**REQUIRED WORK**: The records below are to be transcribed exactly from their first line to the line that has "Privacy Policy (16, 2439)", inclusive, with every picture omitted.

**Dataset records**:
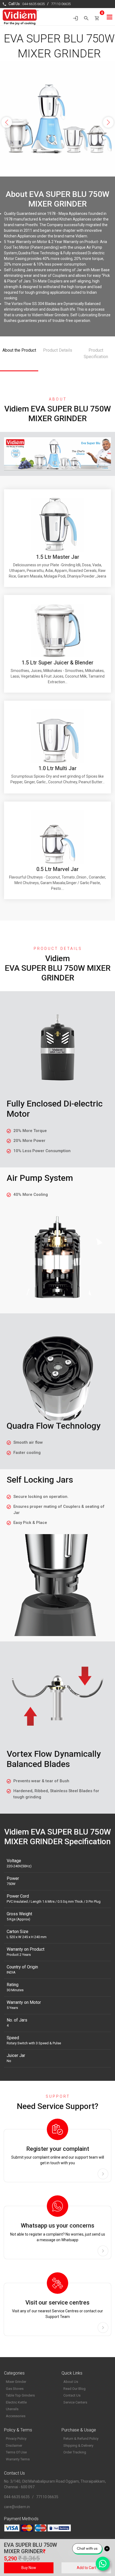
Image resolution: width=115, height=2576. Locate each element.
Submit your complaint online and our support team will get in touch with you (57, 2155)
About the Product (19, 350)
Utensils (12, 2409)
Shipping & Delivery (78, 2445)
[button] (6, 119)
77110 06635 (61, 4)
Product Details (57, 350)
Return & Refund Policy (80, 2439)
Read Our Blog (74, 2389)
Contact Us (71, 2395)
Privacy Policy (16, 2439)
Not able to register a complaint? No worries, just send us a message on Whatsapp (57, 2232)
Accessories (15, 2416)
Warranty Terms (18, 2459)
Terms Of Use (16, 2452)
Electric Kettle (16, 2402)
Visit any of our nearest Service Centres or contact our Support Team (57, 2309)
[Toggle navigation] (109, 17)
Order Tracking (74, 2452)
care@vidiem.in (17, 2507)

**SOLUTION**:
Image resolution: width=115, height=2576. Locate each element.
Submit your complaint online and our support team will get in touch with you (57, 2155)
About the Product (19, 350)
Utensils (12, 2409)
Shipping & Delivery (78, 2445)
[button] (6, 119)
77110 06635 (61, 4)
Product Details (57, 350)
Return & Refund Policy (80, 2439)
Read Our Blog (74, 2389)
Contact Us (71, 2395)
Privacy Policy (16, 2439)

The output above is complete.